There is a growing body of evidence that suggests a large percentage of the microfibres in our oceans is the result of washing clothes in automatic machines. Many of those microfibres are from man-made fibres i.e. plastic. It is suggested that up to 30% of the micro plastic pollution in our oceans may come from this source.

One such study detailed in the report “Me, My Clothes and the Ocean” by Ocean Wise and sponsored by the Canadian Government, revealed a surprisingly large variance in the amount of microfibre textiles shed in a single wash; ranging from a loss of 9.6 mg to 1,240 mg, or an estimated 9,777 to 4,315,371 microfibres, per kg of textile washed. Factors include the type of machine, wash cycle, type of fabric, fabric finish and age. Amongst the worst products are fleeces made out of man-made fabrics.

Just think how many kg of clothing a yacht laundry handles on a daily basis!

Various countries are starting to take this plastic pollution seriously. Within our European waters France has already introduced a law (LOI n° 2020-105 du 10 février 2020) that will require manufactures to include microfibre filters in washing machines sold from 2025 and, in the UK, an all-party group of MP’s are trying to introduce similar legislation, and have produced their first report.

But what has this to do with superyachts?

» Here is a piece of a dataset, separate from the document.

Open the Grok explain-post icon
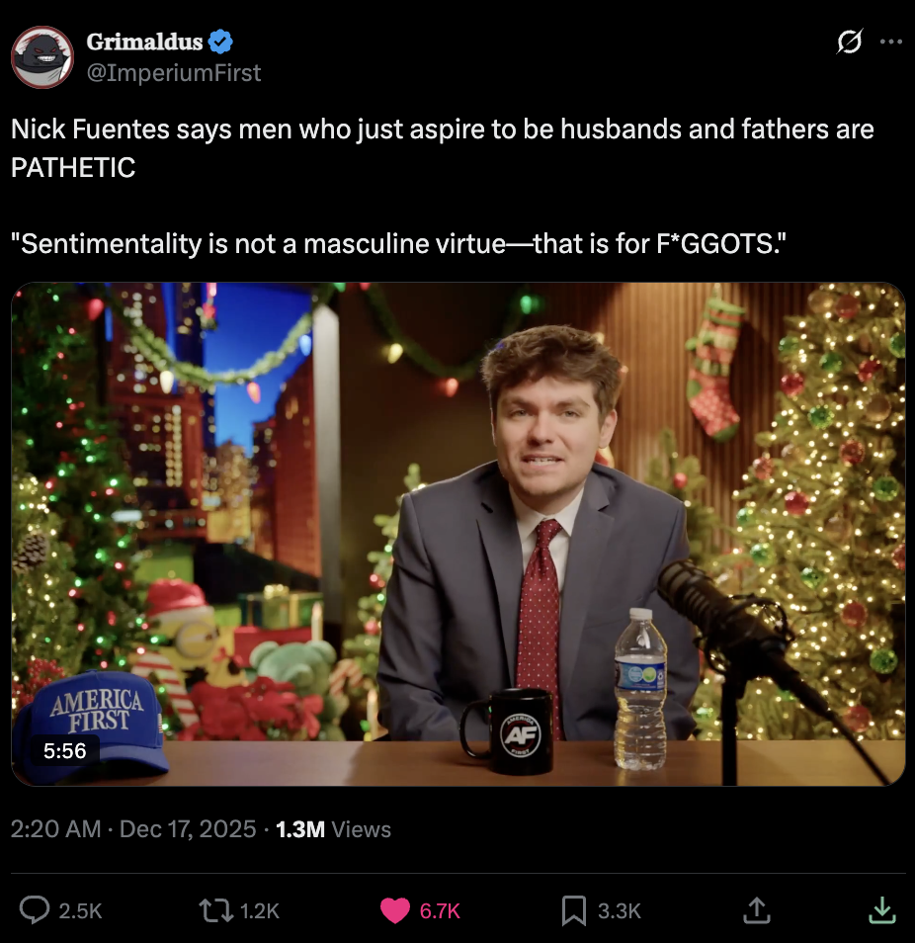The height and width of the screenshot is (943, 915). tap(850, 42)
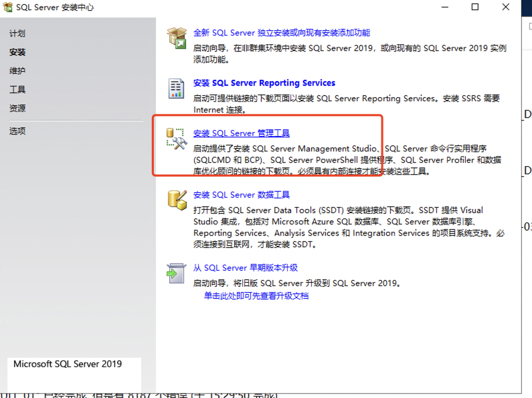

Unless your yacht has an Advanced Wastewater Treatment System (AWTS) that processes black and grey water, laundry effluent – including the microfibres – is discharged straight into the sea, often at anchor or in port.

Even if an AWTS is installed, the microfibres will end up in the residual sludge that is eventually discharged in compliance with MARPOL at least 12nm offshore. It is not being prevented, just displaced by time and place and still finding its way into our oceans.

So, whilst the industry has been focused on reducing plastic onboard, we may have been ignoring what happens below the waterline. Along with other pathogens, contaminants, and organic matter – see my previous article “What Lies Beneath” grey water is perhaps having a more profound effect on the ocean and marine life than stopping the use of plastic straws or bottled water onboard, especially in the coastal waters where yachts congregate. After all, we play in that water and may also consume seafood that may have been harvested from inshore waters.

Until microfibre filters are installed as standard then the only real solution is to fit external filters to the waste discharge from washing machines.

In a 2020 Bloomberg article, PlanetCare who produce an external washing machine filter, mentioned their filter can fill up in about 20 laundry cycles, after which they are sent back to PlanetCare where the fibres are collected, repurposed and the filters recycled. That would be a day’s use in many superyacht laundries – though they have commercial solutions as well.

Superyachts will require a more practical solution with easy access for cleaning and procedures for storing and disposing of the waste.

With the right filter the superyacht industry has the opportunity to help protect the marine biota and improve sea water quality by removing microfibres before they enter the grey water tank or AWTS and preventing their discharge into the sea.